* REQUIREMENT *
Among the entries below, only the lines from the one with "Given: Click the search magnifier icon" through the one with "Task: Select the HN device type label" are wanted, reproduced exactly. Pictures are not wanted.

* RECORDS TO USE *
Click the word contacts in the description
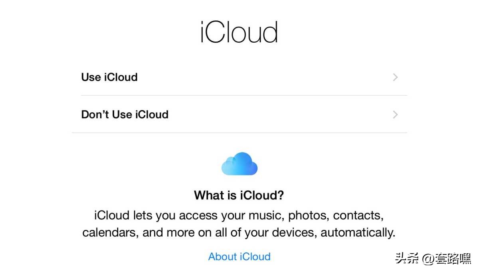pyautogui.click(x=358, y=216)
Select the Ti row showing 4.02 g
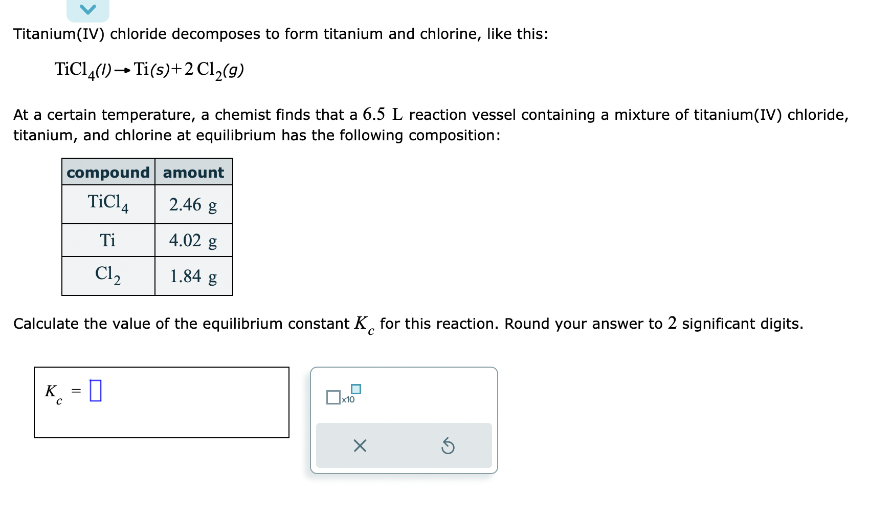Screen dimensions: 891x511 [x=193, y=240]
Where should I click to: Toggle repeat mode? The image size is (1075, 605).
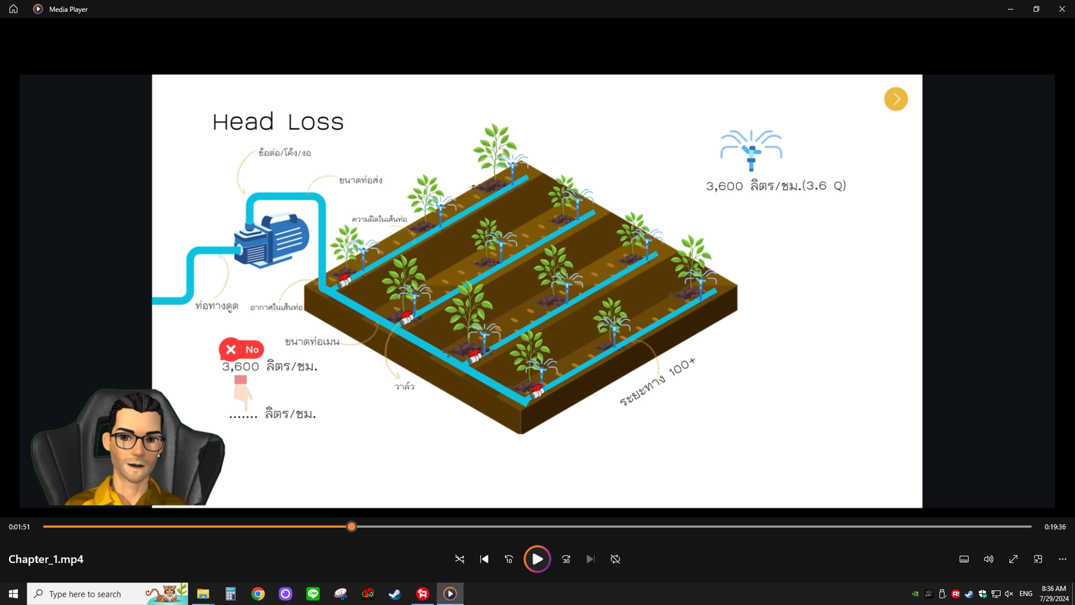click(x=615, y=559)
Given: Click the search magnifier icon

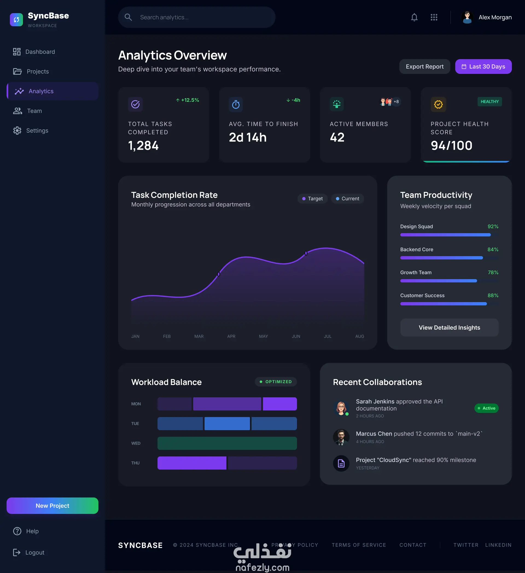Looking at the screenshot, I should tap(128, 17).
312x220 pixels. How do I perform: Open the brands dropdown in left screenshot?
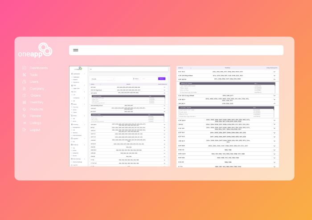[103, 78]
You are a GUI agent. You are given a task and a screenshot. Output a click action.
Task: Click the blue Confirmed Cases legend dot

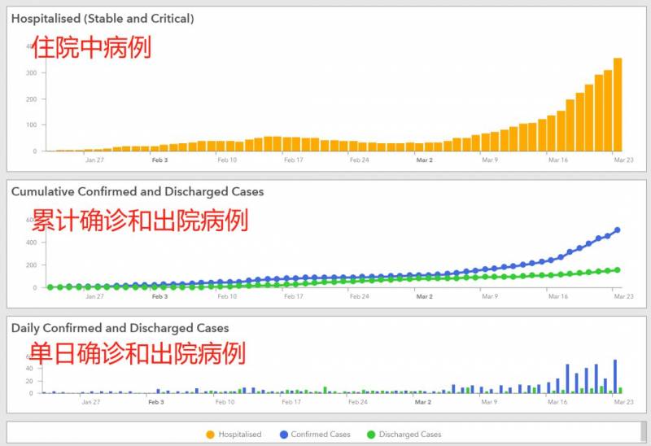point(283,435)
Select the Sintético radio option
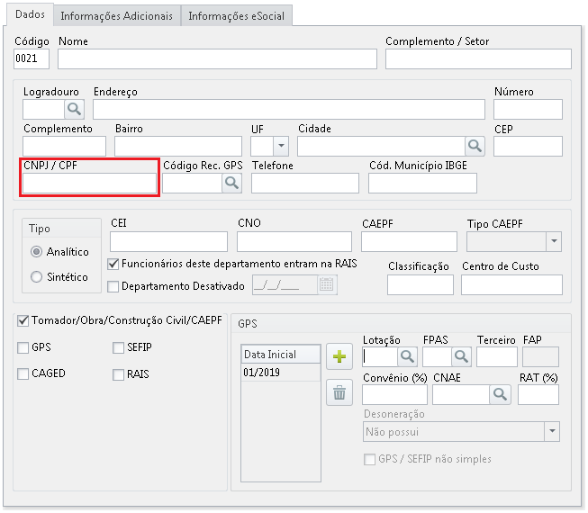This screenshot has width=588, height=513. [x=37, y=277]
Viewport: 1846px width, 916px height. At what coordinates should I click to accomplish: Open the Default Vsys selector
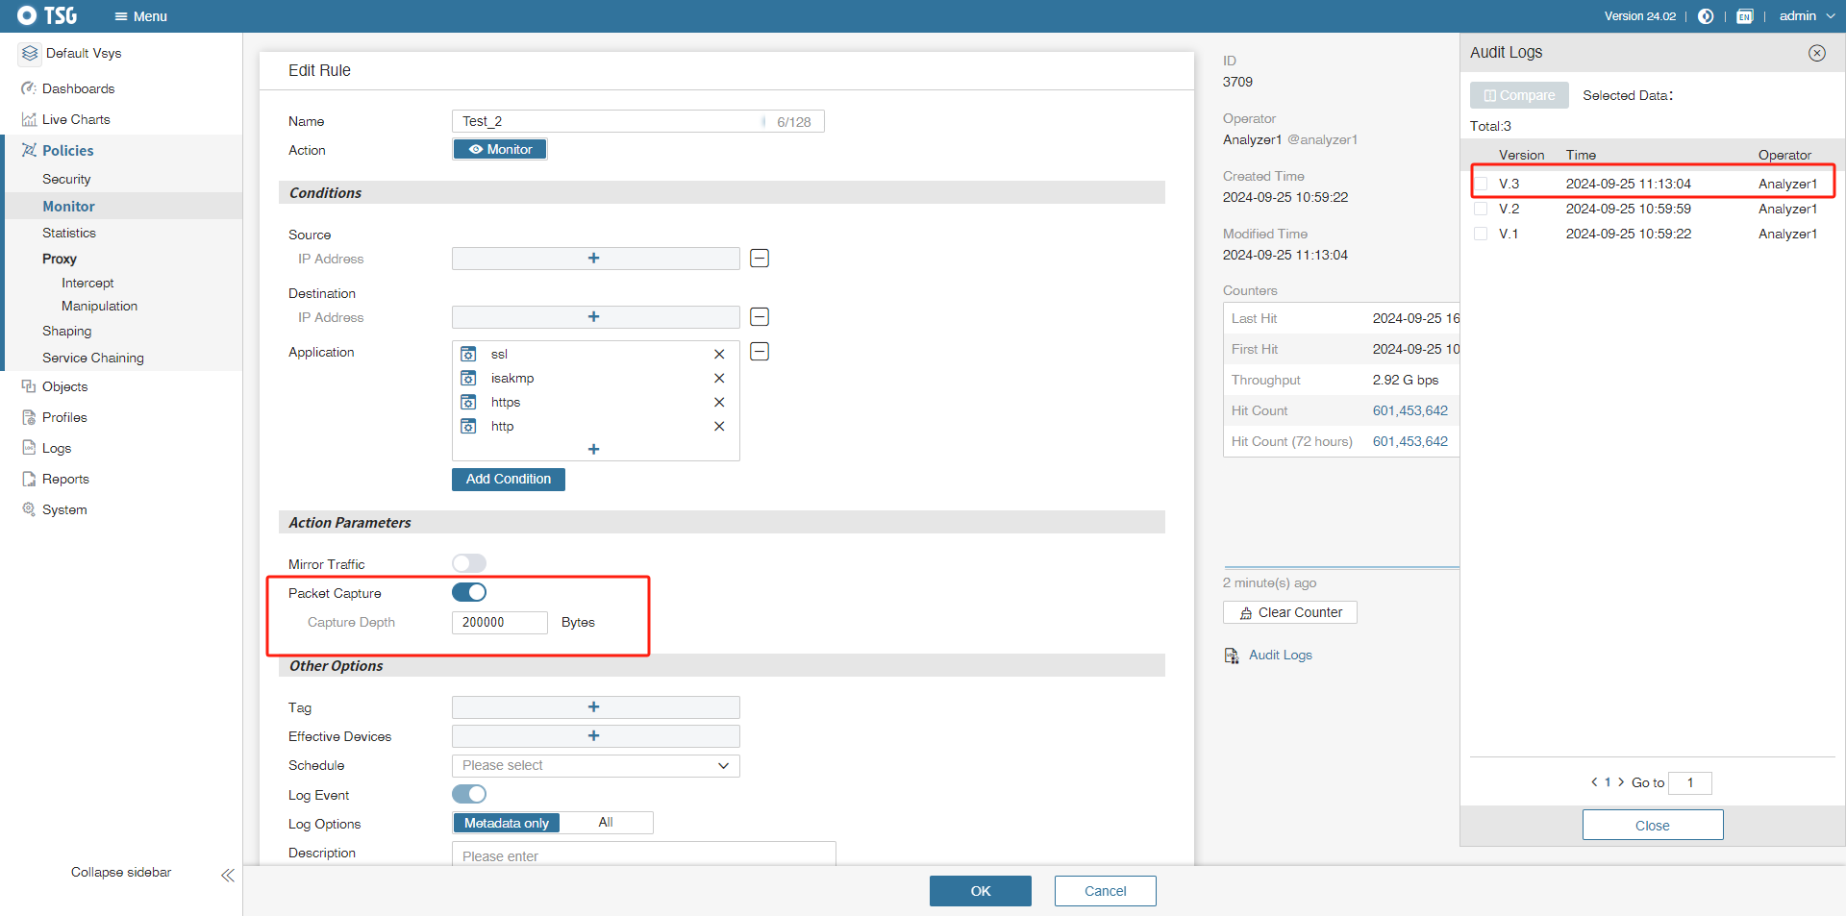click(x=83, y=54)
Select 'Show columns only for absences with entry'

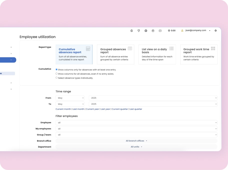(57, 70)
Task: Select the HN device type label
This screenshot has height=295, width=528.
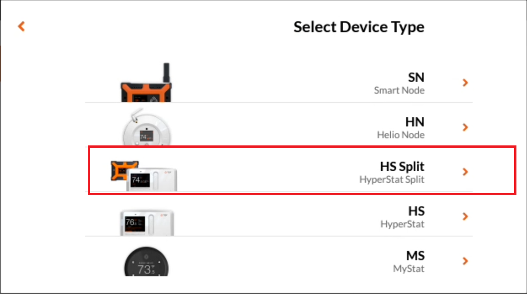Action: [x=414, y=122]
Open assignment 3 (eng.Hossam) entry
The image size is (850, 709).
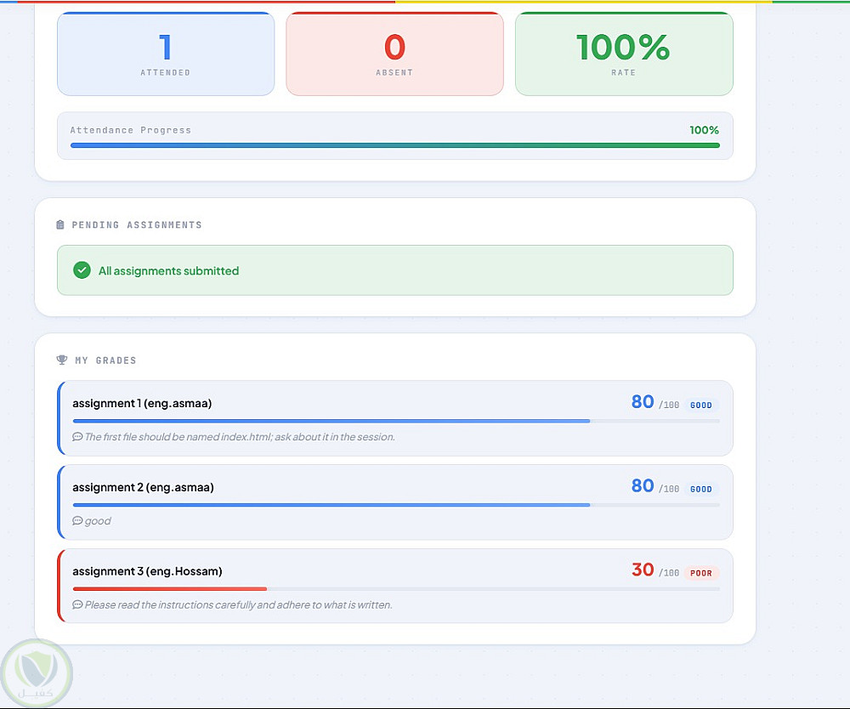(x=147, y=571)
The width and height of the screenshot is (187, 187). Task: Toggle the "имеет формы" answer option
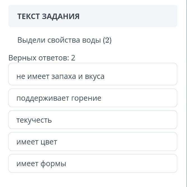point(93,164)
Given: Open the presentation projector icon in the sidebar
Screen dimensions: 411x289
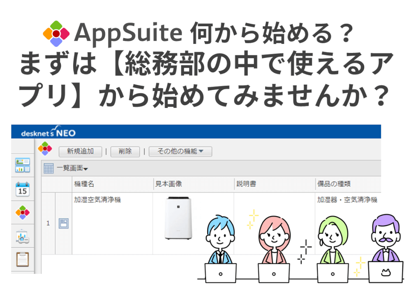Looking at the screenshot, I should point(23,236).
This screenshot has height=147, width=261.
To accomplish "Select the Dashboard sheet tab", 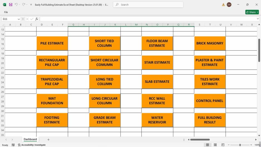I will (x=30, y=139).

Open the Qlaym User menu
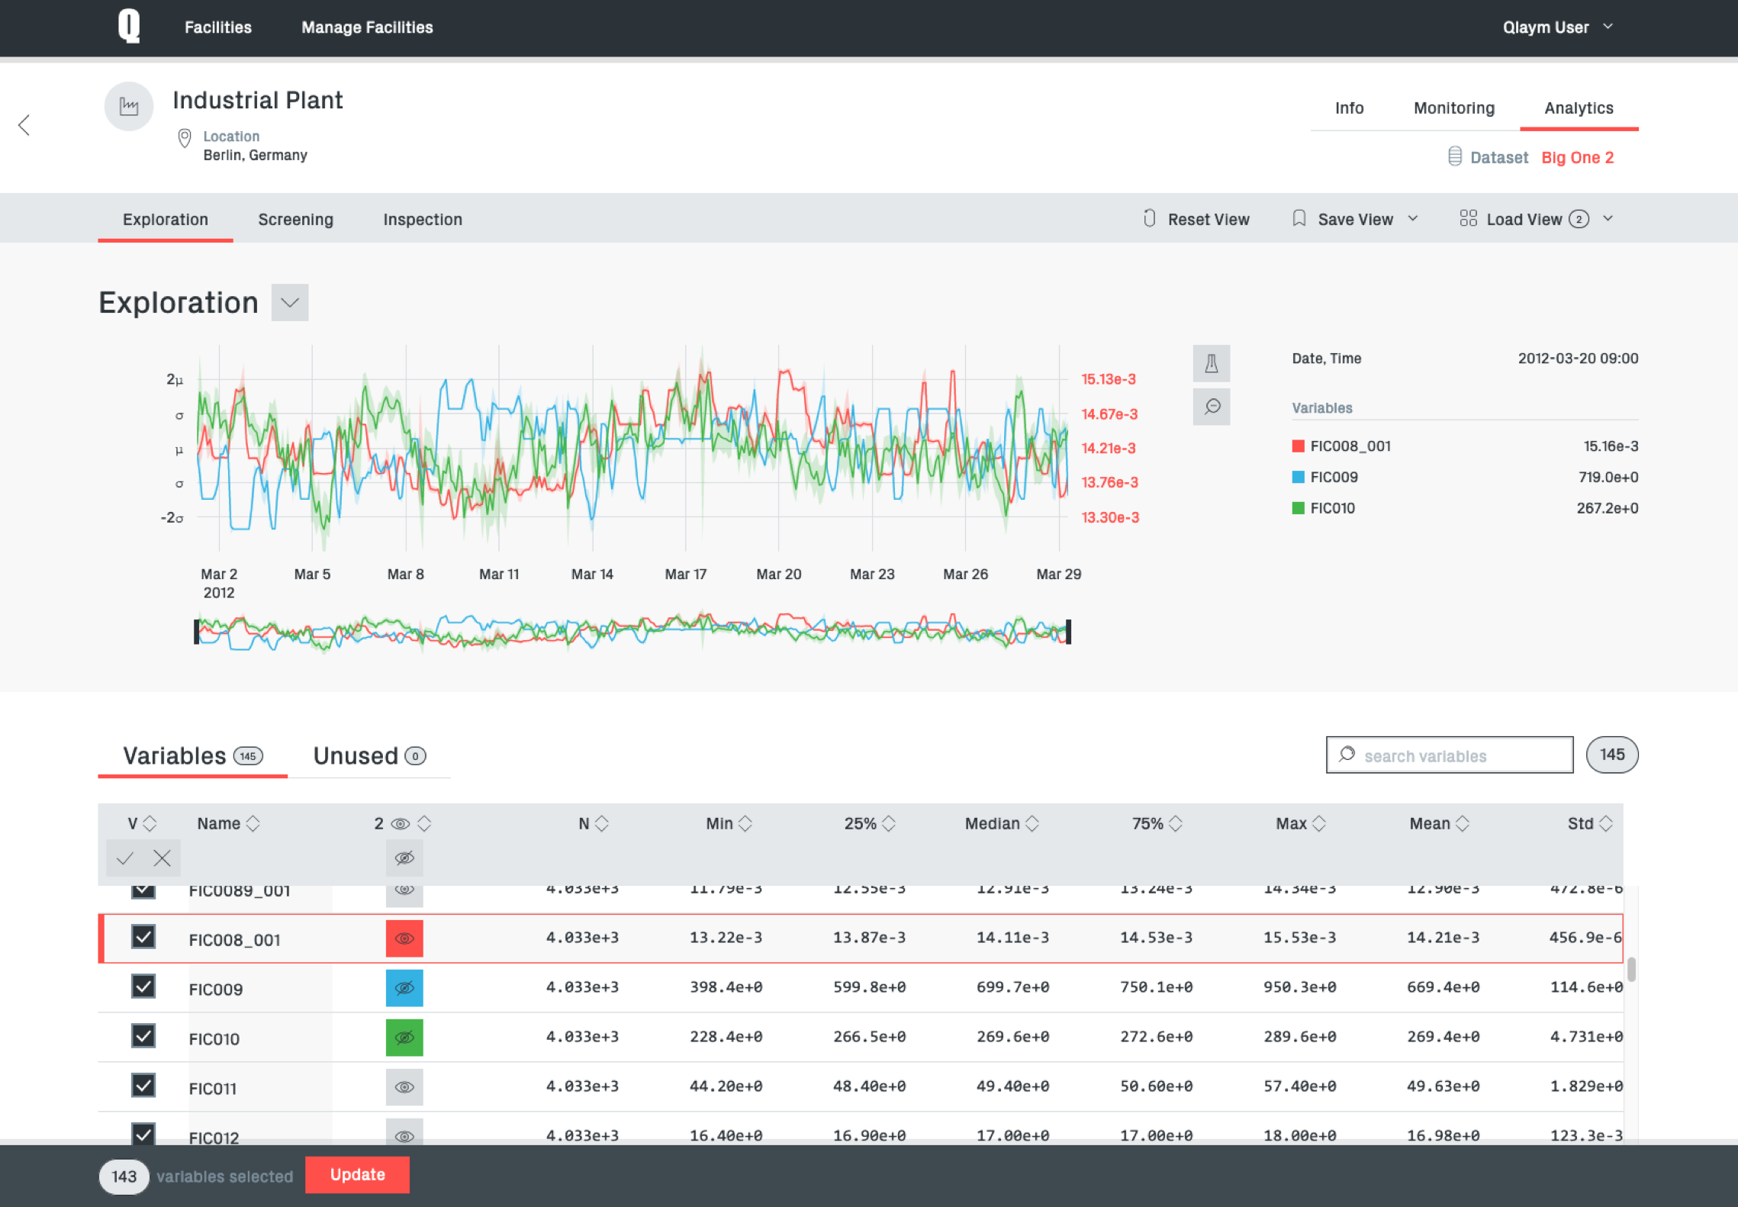pyautogui.click(x=1557, y=27)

* OUTPUT *
Given: Click the search magnifier icon

Looking at the screenshot, I should tap(128, 17).
312x220 pixels. How do I perform: Open the brands dropdown in left screenshot?
[103, 78]
You are a GUI agent. You are given a task and a screenshot. Output a click action.
Task: Click the blue Confirmed Cases legend dot

point(283,435)
Select the Sintético radio option
This screenshot has width=588, height=513. [x=37, y=277]
Viewport: 1846px width, 916px height. At what coordinates should I click to accomplish: Open the Default Vsys selector
click(x=83, y=54)
Select 'Show columns only for absences with entry'

(57, 70)
Task: Select the HN device type label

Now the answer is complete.